The big news this week in the business world was that Detroit, the once powerful motor city, finally threw in the towel and announced that the city was officially broke. Although it is sad to see such a city as Detroit, which used to be one of the wealthiest cities in America, fall to its lowest point in history, what is even more disheartening is all of the baby boomers and retirees that will have their retirement benefits altered due to its downfall.
While most Americans (who don’t live in or around Detroit) are most likely brushing this off and saying things like, “It’s about time Detroit came clean and announced they are broke” or “Didn’t they file bankruptcy years ago?”, there are many thousands of public workers (both working and retired) that are on tooth and nail waiting to see how their pension benefits will be affected.

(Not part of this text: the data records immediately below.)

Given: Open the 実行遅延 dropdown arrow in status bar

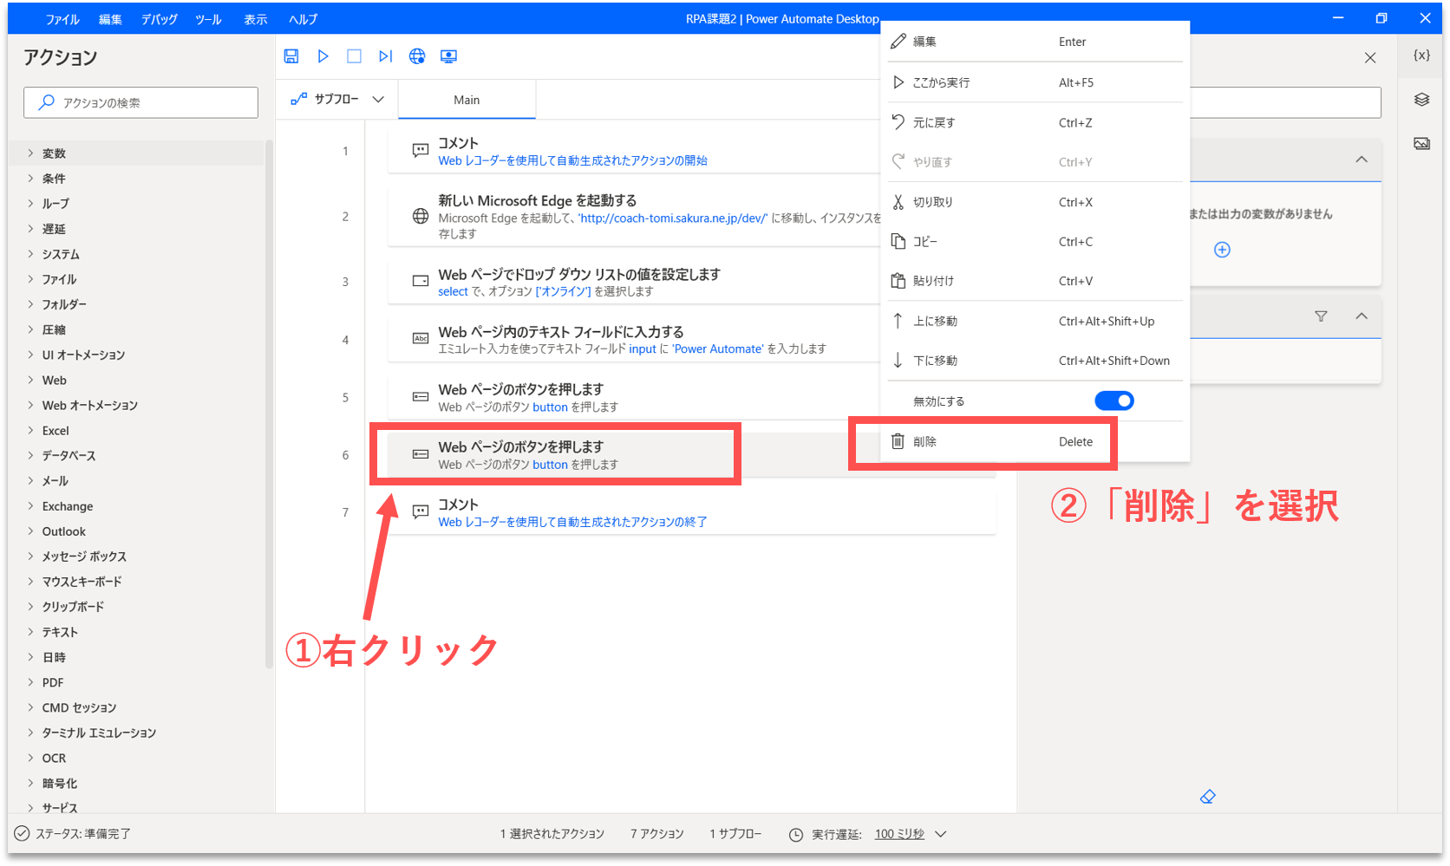Looking at the screenshot, I should (941, 834).
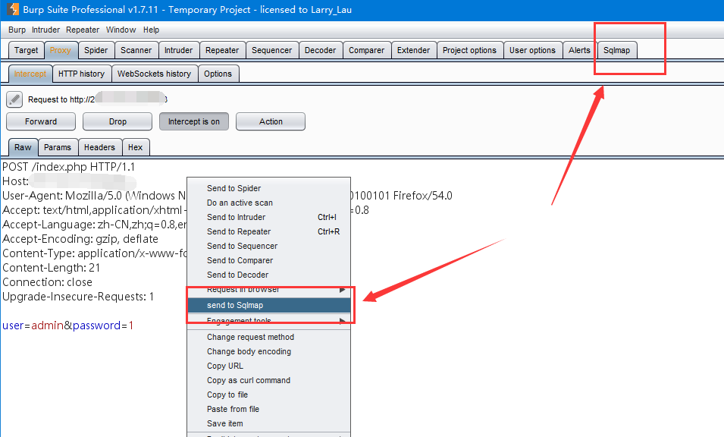Open the Sqlmap tab

coord(616,50)

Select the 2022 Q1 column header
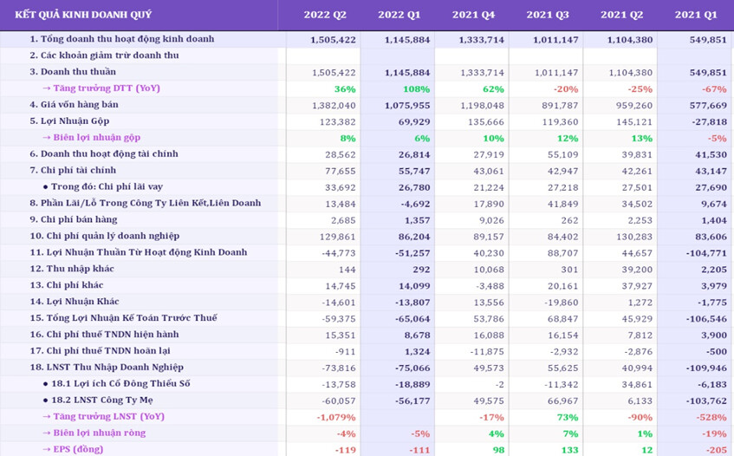[x=399, y=15]
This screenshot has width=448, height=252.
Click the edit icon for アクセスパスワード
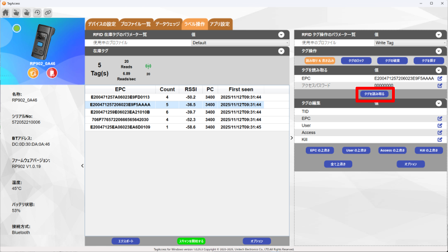tap(440, 85)
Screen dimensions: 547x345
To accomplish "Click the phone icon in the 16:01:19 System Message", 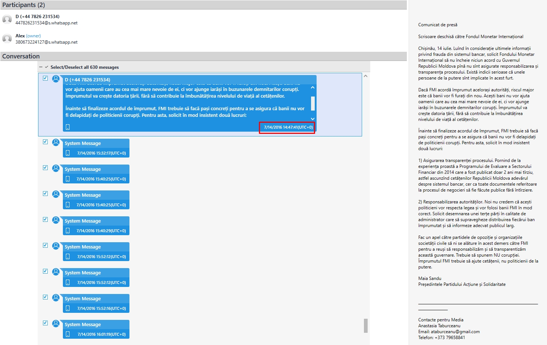I will [68, 334].
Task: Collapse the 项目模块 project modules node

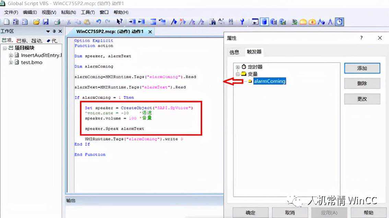Action: click(5, 48)

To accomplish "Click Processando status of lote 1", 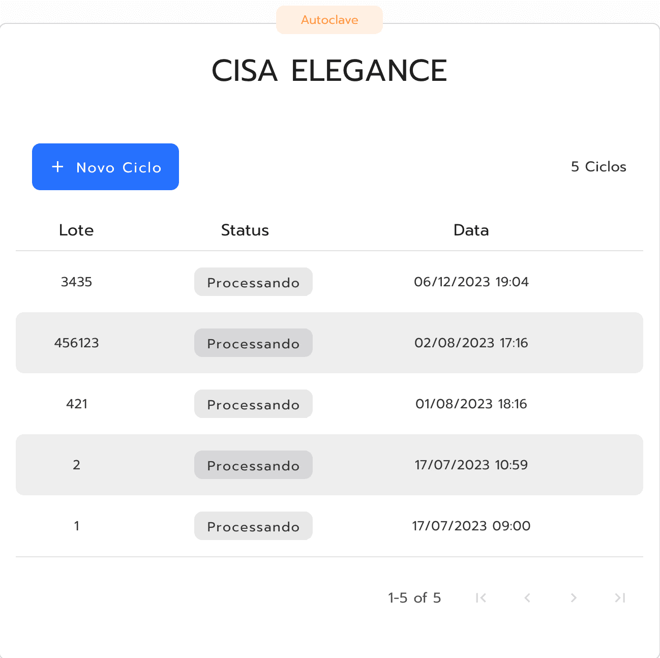I will [253, 526].
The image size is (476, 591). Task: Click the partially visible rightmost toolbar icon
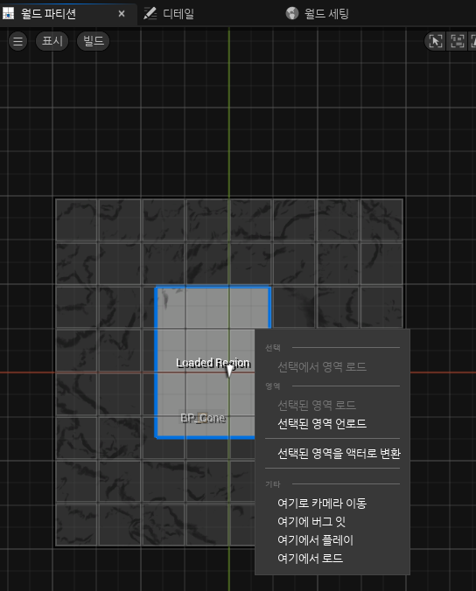tap(473, 41)
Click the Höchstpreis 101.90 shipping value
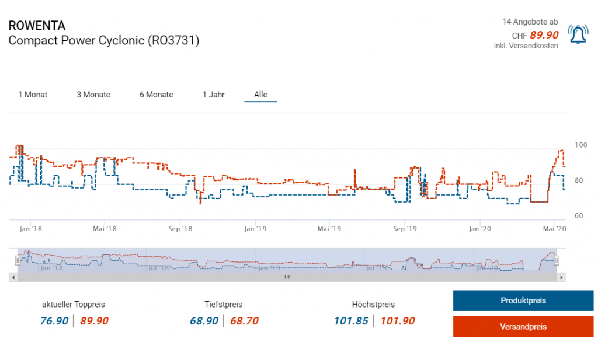The height and width of the screenshot is (342, 598). click(x=397, y=321)
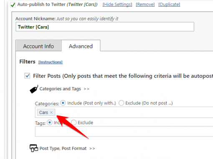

Some suspect the worst, that their benefits will be sliced and diced down to almost nothing going forward. Especially since the city realizes that its top-heavy expenses to pensions and entitlement programs caused most of the debt issues for Detroit. Others suspect they will take a modest cut in pension benefits. However, there are hardly any that don’t think they will not be affected at all.
Many of the answers will come in the next year or so when it is determined who has the legal authority to negotiate on behalf of the retirees. The city of Detroit lists about $645 million in unfunded pension liabilities, but Kevyn Orr, Detroit’s state-appointed emergency manager, said the number is closer to $3.5 Billion if “more realistic assumptions” are taken into account. Other unfunded post-employment liabilities such as retiree healthcare costs, account for $5.7 billion of the city’s outstanding debts.
With a country that is already in debt over their necks, most Americans would be shocked if Washington D.C. tried to do any kind of bailout here. Unfortunately, Detroit is going to have to figure this one out on their own and make some tough decisions on who they are going to have to say “Too bad, you will never see your money again” to. Sadly, many retirees will surely be taking a huge brunt of the hits. And unlike big corporations, municipalities, and agencies who can just “write off” the loss of getting paid from Detroit, retirees don’t have that luxury.